This was just delightful from Sir Guy over at What Women Never Hear, “Providing a woman with emotional security makes a man a keeper. Supporting, confirming, and promoting his significance makes her a keeper.”
That’s it in a perfect nutshell. In our crazy, upside down world that denies gender differences, that is heavily influenced by feminism, those can be the two of the most difficult things to explain. I try to speak of women’s need for emotional security all the time, recently in my “Safety,safety,safety” post.
Often if you talk to men or read their blogs about what women want you will hear something like “power, wealth, status, sexual prowess, and six-pack abs.” Speak to them about emotional security, safety, emotional cover, protection, and they’re kind of like, “Huh? what’s all that?” It’s just not a very male way of perceiving the world. They tend to not speak quite the same language and emotional security is seldom on their radar. I call it “safety.” Sir Guy called it “emotional security.” Same idea.
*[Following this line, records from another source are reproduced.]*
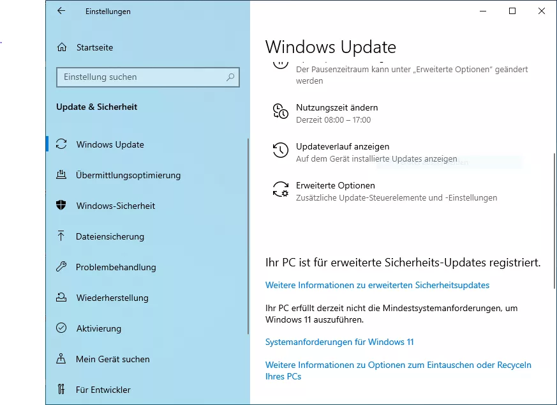
Task: Select the Windows Update sync icon
Action: click(x=61, y=144)
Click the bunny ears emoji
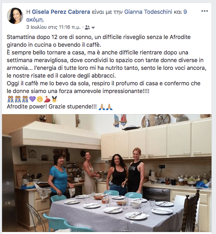Screen dimensions: 216x234 click(x=54, y=99)
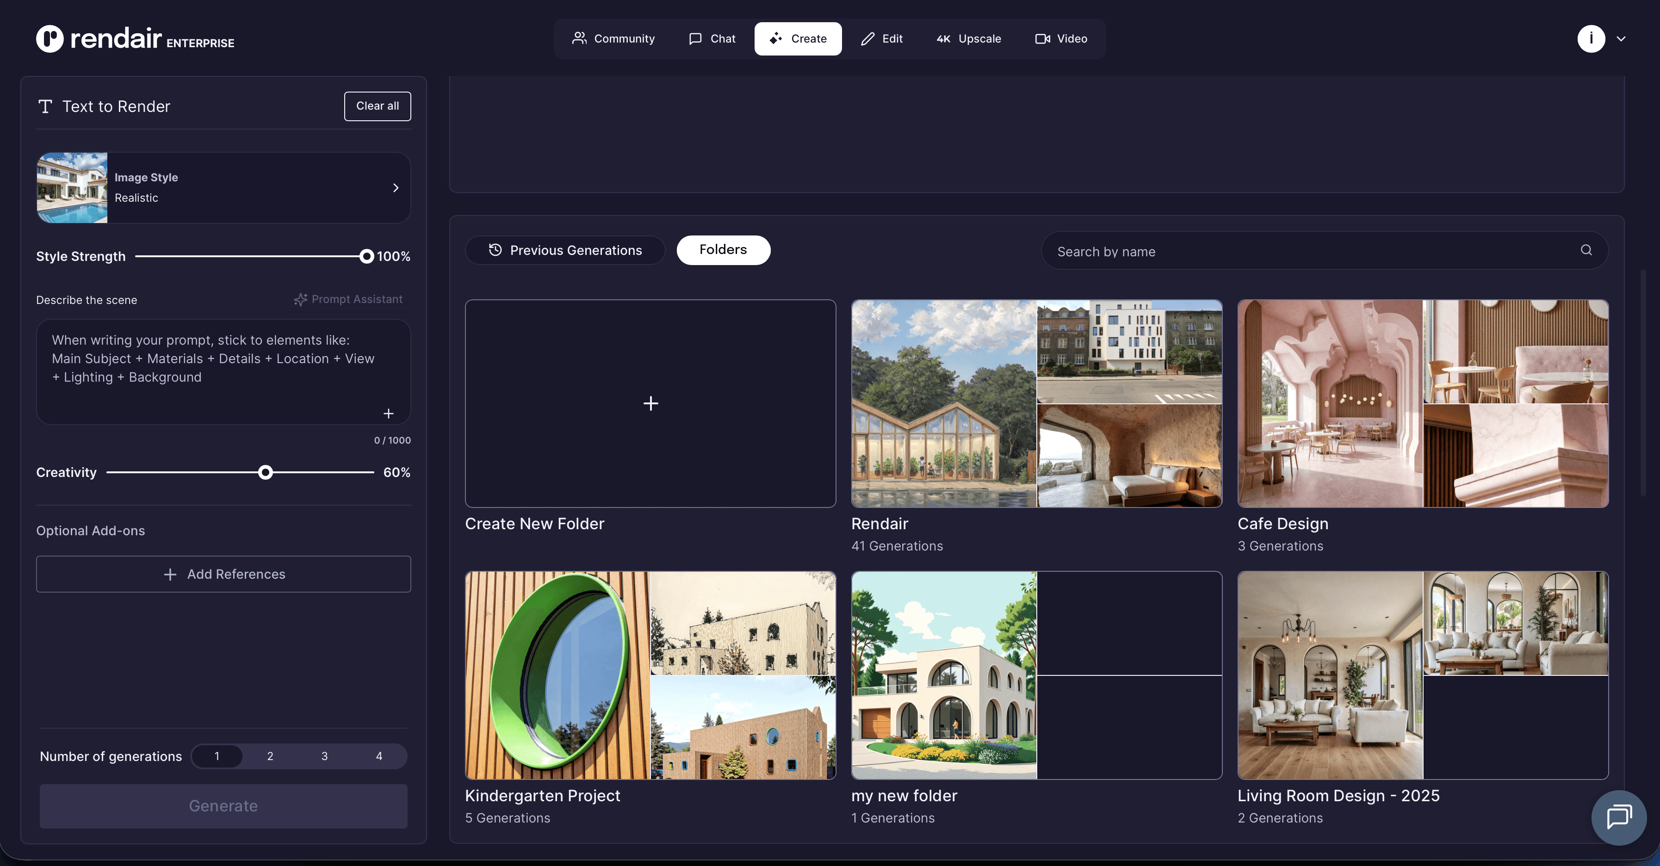
Task: Click the Rendair logo icon
Action: pos(50,39)
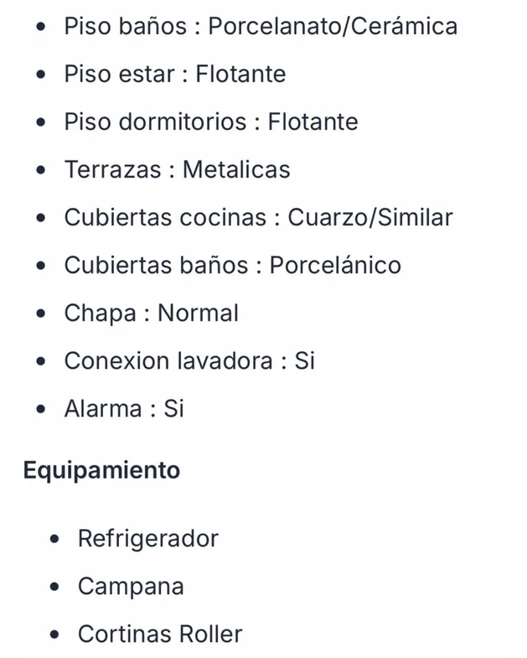Click the Cubiertas cocinas label
Image resolution: width=527 pixels, height=658 pixels.
[167, 218]
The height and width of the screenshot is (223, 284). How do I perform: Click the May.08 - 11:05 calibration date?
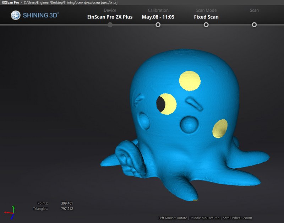[x=158, y=17]
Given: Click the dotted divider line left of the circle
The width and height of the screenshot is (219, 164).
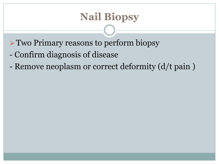Looking at the screenshot, I should (53, 30).
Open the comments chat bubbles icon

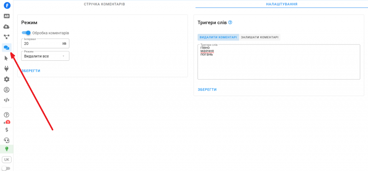[x=6, y=47]
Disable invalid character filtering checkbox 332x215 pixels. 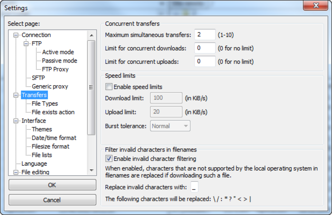point(109,159)
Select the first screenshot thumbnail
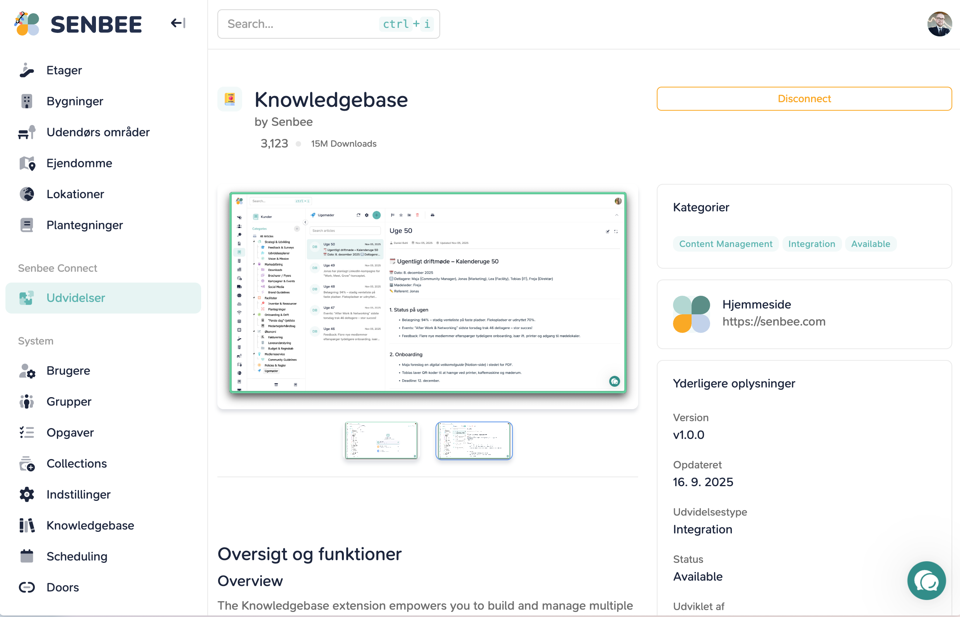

Conversely, many women don’t realize that what men often fear the most is their own insignificance. Sometimes men can appear very confident, self-assured on the outside, so I think it can throw us off. I was actually quite surprised when I discovered that many men often worry about what their role in a relationship is, that they need to know they matter, they are important, irreplaceable even. Needed. Valued. Depended on.
Sex does a lot of things in marriage, builds intimacy, trust, loyalty, but again another important aspect to it is that it helps to affirm men’s significance in the relationship. That can be hard for some women to understand.. While sexuality is important for everyone, women tend to get our sense of validation and significance from….. emotional security, once again. Men are more likely to seek relationship, connection, significance, with sex.
Both of these ideas make perfect sense in a biological context. Women build nests and have babies, we seek safety, protection, and provision. Our significance is pretty much already established by virtue of being female. What we need more than significance is emotional safety, nurturing so we can get the job done, reminders that we are emotionally protected and cared for.
Men however, tend to provide the protection, provision, and security that women need in order to have children, and they often risk their lives in the process. They go war, keep predators at bay, and fight off bad guys. Their very lives are often on the line, so to be significant is important. No one wants their life to have been in vain, their death to not matter. When it comes to children too, there is a huge inequality there. Until paternity tests, men did not know if their genes had been passed on, if the children she had were actually his. A need for significance cuts deep.
These are of course, rigid gender stereotypes, stemming mostly from biology. I’m sure there are many variations and individual quirks. I’m sure that women have felt insignificant before, rendered invisible, and I’m sure there are probably men who have needed emotional safety.
Just the same, it’s an excellent recipe. “Providing a woman with emotional security makes a man a keeper. Supporting, confirming, and promoting his significance makes her a keeper.”